INSTRUCTIONS FOR THE TASK.
Retype the entries starting at the line containing "Given: Open AI Music Generator page" and ending at the line containing "Looking at the", reproducing each line as it appears.

ENTRIES SUPPLIED.
---------------

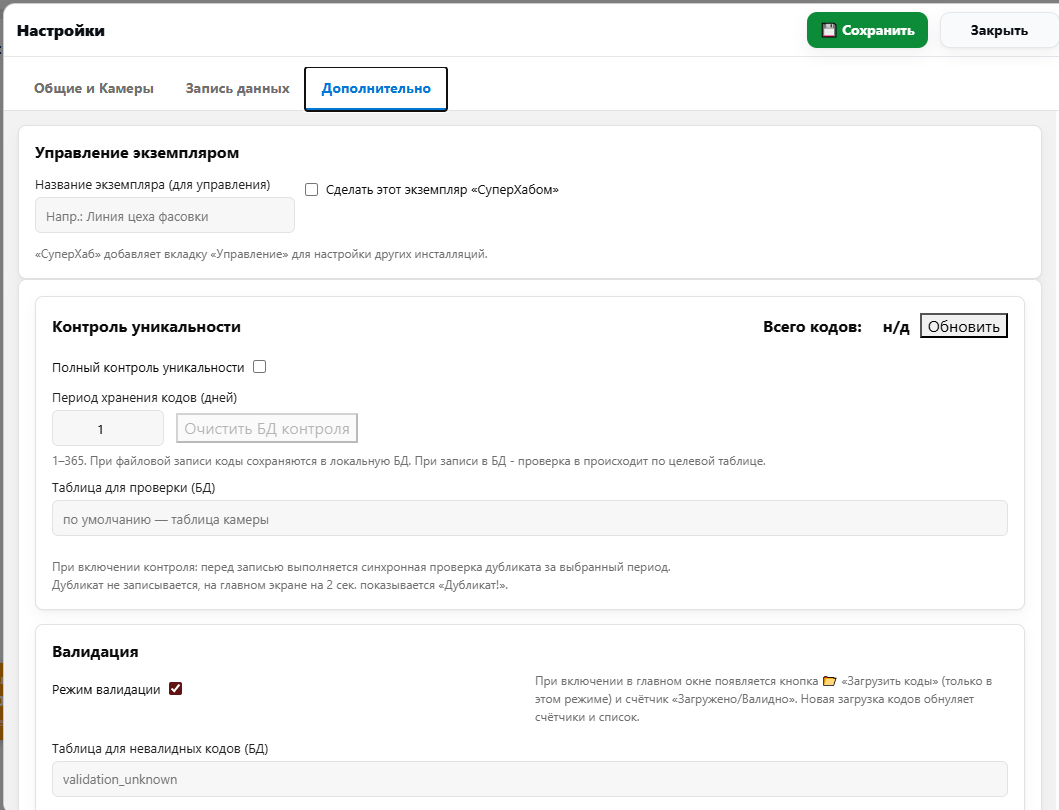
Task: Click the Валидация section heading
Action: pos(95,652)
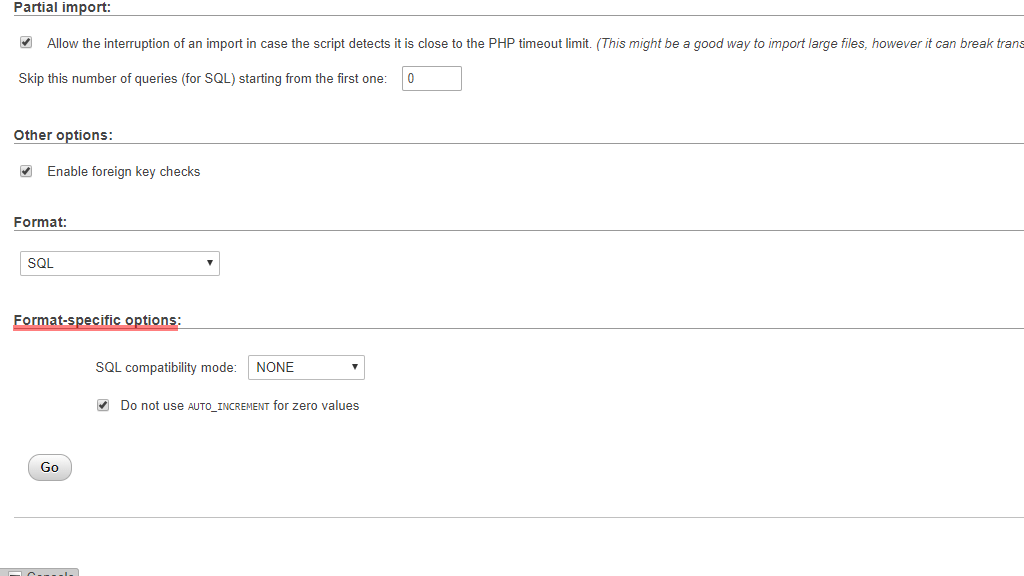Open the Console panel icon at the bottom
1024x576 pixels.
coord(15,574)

---------------

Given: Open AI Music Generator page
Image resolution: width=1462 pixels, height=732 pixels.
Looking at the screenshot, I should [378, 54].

---------------

SOLUTION TO THIS EXERCISE.
Given: Open AI Music Generator page
Image resolution: width=1462 pixels, height=732 pixels.
Looking at the screenshot, I should [378, 54].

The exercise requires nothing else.